*WRITTEN EXERCISE:* Rewrite the entries from the line containing "Given: Show hidden extensions via the chevron" through the line containing "click(x=28, y=67)" as a JSON list of strings, one string per line and no blank lines.

(Collected data)
%%

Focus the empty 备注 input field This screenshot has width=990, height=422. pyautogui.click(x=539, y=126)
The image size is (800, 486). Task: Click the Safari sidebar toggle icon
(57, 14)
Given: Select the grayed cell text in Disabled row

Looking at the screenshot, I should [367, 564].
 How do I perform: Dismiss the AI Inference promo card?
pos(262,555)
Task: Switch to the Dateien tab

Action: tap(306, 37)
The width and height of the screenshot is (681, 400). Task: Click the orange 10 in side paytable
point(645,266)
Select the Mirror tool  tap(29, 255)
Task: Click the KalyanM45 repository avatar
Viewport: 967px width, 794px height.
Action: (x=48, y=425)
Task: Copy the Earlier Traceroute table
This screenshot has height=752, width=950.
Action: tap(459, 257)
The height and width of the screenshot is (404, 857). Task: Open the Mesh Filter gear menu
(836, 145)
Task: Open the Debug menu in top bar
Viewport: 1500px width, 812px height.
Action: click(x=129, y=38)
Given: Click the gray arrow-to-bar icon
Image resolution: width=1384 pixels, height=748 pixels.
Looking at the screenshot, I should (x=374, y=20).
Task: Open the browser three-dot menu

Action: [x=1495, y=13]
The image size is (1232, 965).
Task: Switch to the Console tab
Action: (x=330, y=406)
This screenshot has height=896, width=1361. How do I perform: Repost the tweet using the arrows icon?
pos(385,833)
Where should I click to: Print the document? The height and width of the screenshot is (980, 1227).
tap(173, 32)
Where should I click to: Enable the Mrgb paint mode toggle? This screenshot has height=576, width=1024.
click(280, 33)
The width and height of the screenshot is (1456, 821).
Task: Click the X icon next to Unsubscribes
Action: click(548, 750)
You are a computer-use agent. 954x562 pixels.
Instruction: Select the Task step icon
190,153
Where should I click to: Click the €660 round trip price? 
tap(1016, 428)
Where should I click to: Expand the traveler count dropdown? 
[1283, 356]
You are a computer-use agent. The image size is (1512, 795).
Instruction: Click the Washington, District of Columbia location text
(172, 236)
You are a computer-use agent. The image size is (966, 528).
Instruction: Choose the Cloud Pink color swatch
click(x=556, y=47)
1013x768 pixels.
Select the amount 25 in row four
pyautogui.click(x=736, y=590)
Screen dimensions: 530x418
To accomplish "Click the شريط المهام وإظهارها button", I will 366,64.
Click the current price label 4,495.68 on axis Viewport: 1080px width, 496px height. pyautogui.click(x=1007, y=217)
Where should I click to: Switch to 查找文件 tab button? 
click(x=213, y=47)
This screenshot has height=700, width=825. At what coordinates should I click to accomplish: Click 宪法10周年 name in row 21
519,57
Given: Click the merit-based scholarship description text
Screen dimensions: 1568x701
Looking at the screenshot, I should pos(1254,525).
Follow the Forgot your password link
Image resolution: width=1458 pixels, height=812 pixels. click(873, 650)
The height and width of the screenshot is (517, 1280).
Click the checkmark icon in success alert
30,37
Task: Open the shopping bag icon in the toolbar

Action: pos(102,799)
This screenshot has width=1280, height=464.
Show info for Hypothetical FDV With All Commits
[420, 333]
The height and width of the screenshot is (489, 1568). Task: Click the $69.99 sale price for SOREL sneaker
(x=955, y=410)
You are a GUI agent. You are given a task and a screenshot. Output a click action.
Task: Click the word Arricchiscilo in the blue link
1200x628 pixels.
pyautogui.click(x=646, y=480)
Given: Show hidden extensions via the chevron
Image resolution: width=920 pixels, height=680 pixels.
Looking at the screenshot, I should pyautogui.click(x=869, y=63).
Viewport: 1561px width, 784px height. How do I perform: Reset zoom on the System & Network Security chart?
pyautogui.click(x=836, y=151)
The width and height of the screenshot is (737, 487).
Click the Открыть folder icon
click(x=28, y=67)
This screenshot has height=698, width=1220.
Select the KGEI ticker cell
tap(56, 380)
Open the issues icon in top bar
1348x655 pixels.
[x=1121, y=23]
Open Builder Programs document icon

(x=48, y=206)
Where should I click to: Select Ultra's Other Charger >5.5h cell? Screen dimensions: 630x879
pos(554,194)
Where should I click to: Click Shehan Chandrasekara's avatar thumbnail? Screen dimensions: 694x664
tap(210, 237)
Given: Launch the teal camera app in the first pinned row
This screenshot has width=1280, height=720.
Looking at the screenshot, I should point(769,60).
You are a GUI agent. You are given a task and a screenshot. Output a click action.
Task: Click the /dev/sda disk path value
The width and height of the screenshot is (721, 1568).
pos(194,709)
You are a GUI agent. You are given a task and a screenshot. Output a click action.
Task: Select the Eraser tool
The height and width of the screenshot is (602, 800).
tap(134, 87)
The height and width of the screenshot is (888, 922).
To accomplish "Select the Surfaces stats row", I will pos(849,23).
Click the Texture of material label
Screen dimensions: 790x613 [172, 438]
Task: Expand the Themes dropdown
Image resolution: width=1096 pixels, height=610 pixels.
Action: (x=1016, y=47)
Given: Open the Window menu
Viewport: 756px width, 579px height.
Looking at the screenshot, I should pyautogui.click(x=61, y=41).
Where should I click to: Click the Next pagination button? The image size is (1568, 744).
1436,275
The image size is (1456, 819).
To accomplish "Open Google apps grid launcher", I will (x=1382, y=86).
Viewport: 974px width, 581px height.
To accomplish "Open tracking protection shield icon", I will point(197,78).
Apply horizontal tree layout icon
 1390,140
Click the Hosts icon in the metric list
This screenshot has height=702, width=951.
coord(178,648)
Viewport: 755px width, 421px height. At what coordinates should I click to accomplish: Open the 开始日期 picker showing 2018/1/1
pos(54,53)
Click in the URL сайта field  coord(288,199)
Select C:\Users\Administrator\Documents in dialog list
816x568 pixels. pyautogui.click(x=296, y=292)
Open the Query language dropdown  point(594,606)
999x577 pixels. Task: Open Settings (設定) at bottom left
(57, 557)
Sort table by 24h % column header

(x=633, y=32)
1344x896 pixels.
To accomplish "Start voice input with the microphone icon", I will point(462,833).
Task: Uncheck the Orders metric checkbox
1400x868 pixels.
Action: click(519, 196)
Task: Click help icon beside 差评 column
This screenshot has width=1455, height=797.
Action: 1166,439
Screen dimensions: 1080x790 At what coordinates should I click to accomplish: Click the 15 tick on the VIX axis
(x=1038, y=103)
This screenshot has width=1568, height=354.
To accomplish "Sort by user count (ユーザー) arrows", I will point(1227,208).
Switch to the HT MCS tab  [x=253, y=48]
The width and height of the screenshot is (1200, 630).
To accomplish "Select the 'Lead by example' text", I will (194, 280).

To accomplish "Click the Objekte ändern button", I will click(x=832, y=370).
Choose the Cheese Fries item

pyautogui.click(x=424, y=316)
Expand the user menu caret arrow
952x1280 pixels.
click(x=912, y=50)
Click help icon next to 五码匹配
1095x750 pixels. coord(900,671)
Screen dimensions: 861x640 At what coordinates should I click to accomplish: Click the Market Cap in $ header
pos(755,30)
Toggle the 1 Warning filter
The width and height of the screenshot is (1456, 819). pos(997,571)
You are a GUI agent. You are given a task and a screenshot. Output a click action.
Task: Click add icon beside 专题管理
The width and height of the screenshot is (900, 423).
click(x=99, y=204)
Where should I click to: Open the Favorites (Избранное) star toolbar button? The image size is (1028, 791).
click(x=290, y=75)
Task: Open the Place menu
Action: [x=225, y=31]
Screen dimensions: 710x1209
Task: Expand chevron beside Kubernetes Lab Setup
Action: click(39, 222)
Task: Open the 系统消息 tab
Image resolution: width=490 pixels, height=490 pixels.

%%

*TASK RESULT:*
[
  "Given: Show hidden extensions via the chevron",
  "Image resolution: width=920 pixels, height=680 pixels.",
  "Looking at the screenshot, I should pyautogui.click(x=869, y=63).",
  "Viewport: 1561px width, 784px height. How do I perform: Reset zoom on the System & Network Security chart?",
  "pyautogui.click(x=836, y=151)",
  "The width and height of the screenshot is (737, 487).",
  "Click the Открыть folder icon",
  "click(x=28, y=67)"
]